Let $(A, \Delta, \epsilon)$ be a coalgebra and $f\in A$. What is the subcoalgebra generated by $f$ like?
For example, if $A$ is the dual of the quaternions $\mathbb{H}$ (which is $\mathbb{R}$-algebra with the usual product and $u(1)=1$) and $f$ is the linear functional that takes $1$ to $1$ and $i, j, k$ to $0$.
My target is actually to find an element of $A=\mathbb{H}^*$ that is cocommutative but such that the subcoalgebra generated by it isn't cocommutative. But I don't know where to begin to come up with an $f$, since I don't know how the generated subcoalgebra looks like. I know that the comultiplication is
$$\Delta f(x \otimes y) = f(xy)$$
and to be cocommutative means $f(xy) = f(yx)$, right?
I think the only cocommutative $f$ is the one I mentioned (and its multiples), since $f(ij) = f(ji) \implies f(k)=f(-k) \implies f(k)=0$ and similarly for the others.
EDIT: So, $A = \mathbb{H}^*$ has the basis $1^*, i^*, j^*, k^*$ and "my $f$" is $1^*$. Now
$$\Delta 1^* (x \otimes y) = 1^*(x\otimes y) = \text{ the component of 1 in the product }xy \\= (1^*\otimes 1^* - i^*\otimes i^* - j^*\otimes j^* - k^*\otimes k^* )(x\otimes y)$$.

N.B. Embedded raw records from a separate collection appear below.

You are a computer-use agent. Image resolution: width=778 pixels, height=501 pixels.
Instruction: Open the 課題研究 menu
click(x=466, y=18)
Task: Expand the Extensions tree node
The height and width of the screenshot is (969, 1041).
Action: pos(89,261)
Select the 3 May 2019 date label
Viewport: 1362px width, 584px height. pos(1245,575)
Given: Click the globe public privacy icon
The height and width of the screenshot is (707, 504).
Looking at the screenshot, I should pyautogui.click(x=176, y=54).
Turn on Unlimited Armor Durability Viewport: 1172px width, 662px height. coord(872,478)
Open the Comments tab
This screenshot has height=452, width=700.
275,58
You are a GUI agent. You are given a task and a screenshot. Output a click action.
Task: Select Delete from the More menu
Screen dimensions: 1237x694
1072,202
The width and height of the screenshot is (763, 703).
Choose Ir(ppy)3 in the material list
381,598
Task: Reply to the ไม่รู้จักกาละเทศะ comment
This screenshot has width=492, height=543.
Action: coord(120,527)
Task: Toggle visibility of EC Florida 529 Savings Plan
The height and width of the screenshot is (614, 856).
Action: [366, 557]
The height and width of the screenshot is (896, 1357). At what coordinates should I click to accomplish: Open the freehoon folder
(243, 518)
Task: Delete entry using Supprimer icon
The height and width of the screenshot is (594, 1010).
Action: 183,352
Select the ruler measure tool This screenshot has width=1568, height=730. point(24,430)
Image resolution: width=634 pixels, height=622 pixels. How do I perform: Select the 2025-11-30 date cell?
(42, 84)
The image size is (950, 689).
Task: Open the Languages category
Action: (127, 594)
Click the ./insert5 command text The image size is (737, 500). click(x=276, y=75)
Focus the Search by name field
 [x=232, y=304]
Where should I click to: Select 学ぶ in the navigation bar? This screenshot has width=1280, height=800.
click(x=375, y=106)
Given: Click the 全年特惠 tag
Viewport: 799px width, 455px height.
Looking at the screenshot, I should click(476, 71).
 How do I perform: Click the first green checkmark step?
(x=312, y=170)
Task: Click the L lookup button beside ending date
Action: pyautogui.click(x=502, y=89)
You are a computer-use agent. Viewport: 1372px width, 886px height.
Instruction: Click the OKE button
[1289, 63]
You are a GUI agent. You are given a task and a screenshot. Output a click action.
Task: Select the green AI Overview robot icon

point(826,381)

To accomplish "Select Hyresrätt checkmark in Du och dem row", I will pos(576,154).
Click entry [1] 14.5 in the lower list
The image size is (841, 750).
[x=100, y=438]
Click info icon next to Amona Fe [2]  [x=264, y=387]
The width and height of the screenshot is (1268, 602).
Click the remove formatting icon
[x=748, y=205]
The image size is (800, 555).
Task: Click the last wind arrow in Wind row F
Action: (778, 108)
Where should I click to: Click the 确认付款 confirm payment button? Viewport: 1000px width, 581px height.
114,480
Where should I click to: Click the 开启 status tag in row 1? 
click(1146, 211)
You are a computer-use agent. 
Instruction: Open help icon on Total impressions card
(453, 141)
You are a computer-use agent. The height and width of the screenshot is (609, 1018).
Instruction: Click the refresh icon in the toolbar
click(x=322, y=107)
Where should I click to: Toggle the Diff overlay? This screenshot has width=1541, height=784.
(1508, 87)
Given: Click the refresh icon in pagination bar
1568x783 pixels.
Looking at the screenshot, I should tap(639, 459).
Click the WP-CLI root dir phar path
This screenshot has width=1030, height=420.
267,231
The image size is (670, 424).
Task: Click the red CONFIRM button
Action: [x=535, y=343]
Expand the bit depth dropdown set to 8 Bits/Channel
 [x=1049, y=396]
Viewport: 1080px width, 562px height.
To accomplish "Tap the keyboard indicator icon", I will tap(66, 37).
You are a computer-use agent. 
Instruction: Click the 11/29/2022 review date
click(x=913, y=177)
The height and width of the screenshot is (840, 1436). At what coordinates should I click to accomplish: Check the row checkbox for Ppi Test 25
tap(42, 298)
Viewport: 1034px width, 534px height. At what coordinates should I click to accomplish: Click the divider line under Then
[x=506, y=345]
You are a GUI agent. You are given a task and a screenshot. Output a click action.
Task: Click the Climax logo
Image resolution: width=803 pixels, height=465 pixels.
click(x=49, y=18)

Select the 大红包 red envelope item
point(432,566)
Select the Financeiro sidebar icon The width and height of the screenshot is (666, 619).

And I now realize that of course the subcoalgra generated by a set $S$ must be the smallest subcoalgebra containing that set(?). So let $D\subset A$ be a subcoalgebra with $1^* \in D$. It's a subcoalgebra so $\Delta(D) \subset D\otimes D$. Hence
$$1^*\otimes 1^* - i^*\otimes i^* - j^*\otimes j^* - k^*\otimes k^* \in D\otimes D$$
But where to go from here? Do we see that all $i, j, k$ must belong to $D$? How?
Let $A$ be a $k$-algebra. If $I$ is a two-sided ideal in $A$ then the orthogonal $$ I^\perp = \{ \alpha \in A^* \mid \text{$\alpha(x) = 0$ for every $x \in I$} \} $$ is a subcoalgebra of $A$, and if $C$ is a subcoalgebra of $A$ then its orthogonal $$ C^\perp = \{ x \in A \mid \text{$\alpha(x) = 0$ for every $\alpha \in C$} \} $$ is a two-sided ideal in $A$. If $A$ is finite dimensional then these constructions are mutually inverse and therefore give a one-to-one correspondence between the two-sided ideals in $A$ and the subcoalgebras of $A^*$.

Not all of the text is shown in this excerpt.